Activity: Copy exactly the lines that run from the one containing "Switch to the Skills tab" through the end of the entries, both ends included.

Entries shown:
=== Begin Enclosure ===

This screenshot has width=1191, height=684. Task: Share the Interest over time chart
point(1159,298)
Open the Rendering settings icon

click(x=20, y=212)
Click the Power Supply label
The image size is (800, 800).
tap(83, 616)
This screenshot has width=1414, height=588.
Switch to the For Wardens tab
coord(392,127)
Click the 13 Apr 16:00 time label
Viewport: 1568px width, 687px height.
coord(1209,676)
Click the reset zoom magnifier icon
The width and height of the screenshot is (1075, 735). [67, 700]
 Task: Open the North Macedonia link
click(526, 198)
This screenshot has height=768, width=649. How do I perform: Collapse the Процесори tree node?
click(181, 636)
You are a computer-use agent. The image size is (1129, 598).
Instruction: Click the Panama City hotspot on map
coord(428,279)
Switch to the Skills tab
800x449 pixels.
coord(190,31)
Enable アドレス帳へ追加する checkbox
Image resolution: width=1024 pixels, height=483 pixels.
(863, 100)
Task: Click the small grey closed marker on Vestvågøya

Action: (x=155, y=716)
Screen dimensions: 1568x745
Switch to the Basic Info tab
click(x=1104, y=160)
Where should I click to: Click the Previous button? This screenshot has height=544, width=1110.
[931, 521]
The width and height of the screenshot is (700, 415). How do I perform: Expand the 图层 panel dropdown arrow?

=== End Enclosure ===

Your solution:
Switch to the Skills tab
800x449 pixels.
coord(190,31)
Enable アドレス帳へ追加する checkbox
Image resolution: width=1024 pixels, height=483 pixels.
(863, 100)
Task: Click the small grey closed marker on Vestvågøya

Action: (x=155, y=716)
Screen dimensions: 1568x745
Switch to the Basic Info tab
click(x=1104, y=160)
Where should I click to: Click the Previous button? This screenshot has height=544, width=1110.
[931, 521]
The width and height of the screenshot is (700, 415). How do I perform: Expand the 图层 panel dropdown arrow?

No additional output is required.